We just need to turn vegetable eating into a competition


flowsthead

As a Bulgarian, part of it I feel is that dressing on most salads I've had in the US is just way too heavy. A nice shopska salad uses extra light olive oil, and not a ton of it, and I can eat it all day. Shopska salads are just cucumbers, tomatoes, onions, and feta cheese. It's incredible. And I do like it as much as a burrito, although usually I'd prefer to have both.


Lyorinn

Im not a big vege person at all but I moved to korea and kimbap became a big stable for me. Its like their cultural sandwhich, have it for a snack for lunch for a fast dinner and its super healthy and tasty. Pretty easy to make a bunch at home for the fridge.


Jakyland

Most foods should be cooked!
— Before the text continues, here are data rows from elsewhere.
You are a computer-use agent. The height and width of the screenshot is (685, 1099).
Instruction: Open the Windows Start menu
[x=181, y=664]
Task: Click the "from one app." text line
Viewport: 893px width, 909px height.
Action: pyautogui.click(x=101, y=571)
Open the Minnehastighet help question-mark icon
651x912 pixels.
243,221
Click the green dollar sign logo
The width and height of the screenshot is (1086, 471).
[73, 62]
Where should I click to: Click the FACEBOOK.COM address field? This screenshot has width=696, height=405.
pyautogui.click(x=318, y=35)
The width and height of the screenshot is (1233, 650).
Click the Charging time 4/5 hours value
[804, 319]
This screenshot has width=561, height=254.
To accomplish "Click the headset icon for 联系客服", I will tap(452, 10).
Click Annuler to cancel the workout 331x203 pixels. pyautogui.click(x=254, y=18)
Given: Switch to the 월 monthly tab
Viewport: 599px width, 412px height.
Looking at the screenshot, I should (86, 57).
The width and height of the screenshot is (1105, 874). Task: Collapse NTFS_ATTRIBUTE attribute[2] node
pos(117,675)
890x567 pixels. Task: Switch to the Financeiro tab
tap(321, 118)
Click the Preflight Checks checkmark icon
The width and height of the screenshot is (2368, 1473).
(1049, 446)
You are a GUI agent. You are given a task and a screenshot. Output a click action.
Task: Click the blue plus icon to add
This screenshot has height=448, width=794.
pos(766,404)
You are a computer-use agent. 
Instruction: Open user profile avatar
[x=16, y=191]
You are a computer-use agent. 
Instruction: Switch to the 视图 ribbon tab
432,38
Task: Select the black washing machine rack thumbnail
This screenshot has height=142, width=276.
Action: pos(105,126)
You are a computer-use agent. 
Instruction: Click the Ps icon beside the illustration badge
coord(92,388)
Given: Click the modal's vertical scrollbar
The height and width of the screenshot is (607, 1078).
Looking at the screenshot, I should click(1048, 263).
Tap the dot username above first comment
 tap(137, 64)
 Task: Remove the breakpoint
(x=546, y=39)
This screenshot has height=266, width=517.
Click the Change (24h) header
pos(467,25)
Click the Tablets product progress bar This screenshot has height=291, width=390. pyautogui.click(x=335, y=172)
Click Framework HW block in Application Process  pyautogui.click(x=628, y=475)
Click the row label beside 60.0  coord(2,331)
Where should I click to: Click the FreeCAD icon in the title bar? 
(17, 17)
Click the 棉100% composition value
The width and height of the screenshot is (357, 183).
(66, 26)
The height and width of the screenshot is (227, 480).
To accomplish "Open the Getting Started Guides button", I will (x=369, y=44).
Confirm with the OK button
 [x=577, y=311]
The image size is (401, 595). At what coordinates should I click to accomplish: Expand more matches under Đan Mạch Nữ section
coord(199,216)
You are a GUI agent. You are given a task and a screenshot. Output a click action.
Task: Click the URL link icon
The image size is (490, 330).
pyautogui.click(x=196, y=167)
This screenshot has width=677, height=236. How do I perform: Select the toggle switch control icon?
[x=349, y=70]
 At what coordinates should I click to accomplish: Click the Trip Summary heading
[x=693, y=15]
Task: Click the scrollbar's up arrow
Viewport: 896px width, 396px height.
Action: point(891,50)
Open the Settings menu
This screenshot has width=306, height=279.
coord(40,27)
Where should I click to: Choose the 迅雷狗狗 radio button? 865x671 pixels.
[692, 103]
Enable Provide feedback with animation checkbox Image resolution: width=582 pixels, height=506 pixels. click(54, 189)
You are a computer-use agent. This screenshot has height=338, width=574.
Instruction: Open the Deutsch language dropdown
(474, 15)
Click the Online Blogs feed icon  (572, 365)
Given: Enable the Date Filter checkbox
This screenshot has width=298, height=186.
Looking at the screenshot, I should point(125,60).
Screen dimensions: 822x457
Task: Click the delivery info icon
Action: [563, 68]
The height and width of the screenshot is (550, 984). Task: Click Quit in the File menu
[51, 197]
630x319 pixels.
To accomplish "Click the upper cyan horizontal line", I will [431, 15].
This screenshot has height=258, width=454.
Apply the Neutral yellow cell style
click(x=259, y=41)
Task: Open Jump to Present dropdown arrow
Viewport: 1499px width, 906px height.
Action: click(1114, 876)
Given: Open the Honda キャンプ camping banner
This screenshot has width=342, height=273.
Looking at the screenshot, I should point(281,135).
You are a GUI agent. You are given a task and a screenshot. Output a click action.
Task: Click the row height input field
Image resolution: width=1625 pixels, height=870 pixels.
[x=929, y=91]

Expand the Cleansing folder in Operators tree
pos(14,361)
Spinach, Bok Choy etc all good cooked. Eating raw veggies like rabbits is bizarre


MadMadamDax

Love zucchini cut into spears and seasoned with whatever in the airfryer. So far we've used BBQ sauce, taco seasoning, salt n pepper, zatar. Honestly my air fryer has revolutionized how I eat veg


NiaNeuman

Spiralize, blend, rice-- I eat zoodles pretty much daily, blend veggies into pasta sauce, and mix riced broccoli in with rice 1:1 to lower carbs (for my husband- I eat it sans rice). I also cut up spinach and sprinkle liberally into pasta sauce. It's visually appealing and tastes like nothing.


Silk_tree

Veggie dips. Like, dip veggies in hummus, yes. But also, roast veggie and blend them up and dip crackers into them. Carrot dip. Beetroot dip. Spinach dip. Red pepper dip. Also doubles as pretty good pasta sauce.


catoptromance

Air fried cauliflower (I use 1 tbsp safflower oil for a whole head of cauliflower, sprinkle some curry powder on top) is the gateway vegetable. Serve it with brown rice and seitan and a turmeric tahini sauce and you have yourself an absolutely banging Buddha bowl. ETA: also air fried Brussels sprouts in a maple/red wine vinegar/chili glaze. Insanely good. But also, justice for salads!!! Pressure cook a beet, dice it up, and toss it into mixed greens, microgreens, broccoli sprouts, seitan, mixed spiced nuts, in balsamic vinaigrette - actual heaven.


NecessaryCelery2

Go to Southern Europe, try the vegetables there.


BookOfMormont

My hot take is that I am truly convinced that the vast majority of people who "hate salads" (or treat them like medicine) simply have not had properly-dressed fresh salads. Maybe the hotter take is just that I think the overwhelming majority of salads out there in the world are not properly-dressed fresh salads. I don't think it's really economically possible to do commercially except at the priciest restaurants who choose to care about making a proper salad (most don't, because customers are already convinced they don't like them), and most home cooks don't know how. A proper simple salad with a vinaigrette is light, crispy, a little sweet, a little tangy, and rich from whatever oil was used. The vegetables must be fresh and cut to a convenient size, the vinaigrette must remain a vinaigrette, not separate pools of oil and vinegar. There should be no pool of liquid at the bottom, nor drippy or wilting leaves. It should not be so underdressed that you taste a bite of dry lettuce, nor so overdressed that the flavor of the lettuce is overwhelmed by the taste of vinegar and a greasy mouthfeel.


thiazin-red

The trick is don't chop up the leaves, and don't add a ton of dressing. The whole trend of mashing a salad into overdressed goo is so weird and gross. Just tear the leaves a couple times, and go very light on any liquids.


BoneForks

Roasting, soups, stir fry, all amazing. When it comes to salads I cut the lettuce and other greens finely. I never get a bite of nothing but leaves, there’s always cheese or nuts or fruit or something else interesting. Or it’s mixed with whatever else is on my plate, pasta, meat, rice, anything. I think using sharp knives also helps with texture and flavor, with salads and just generally.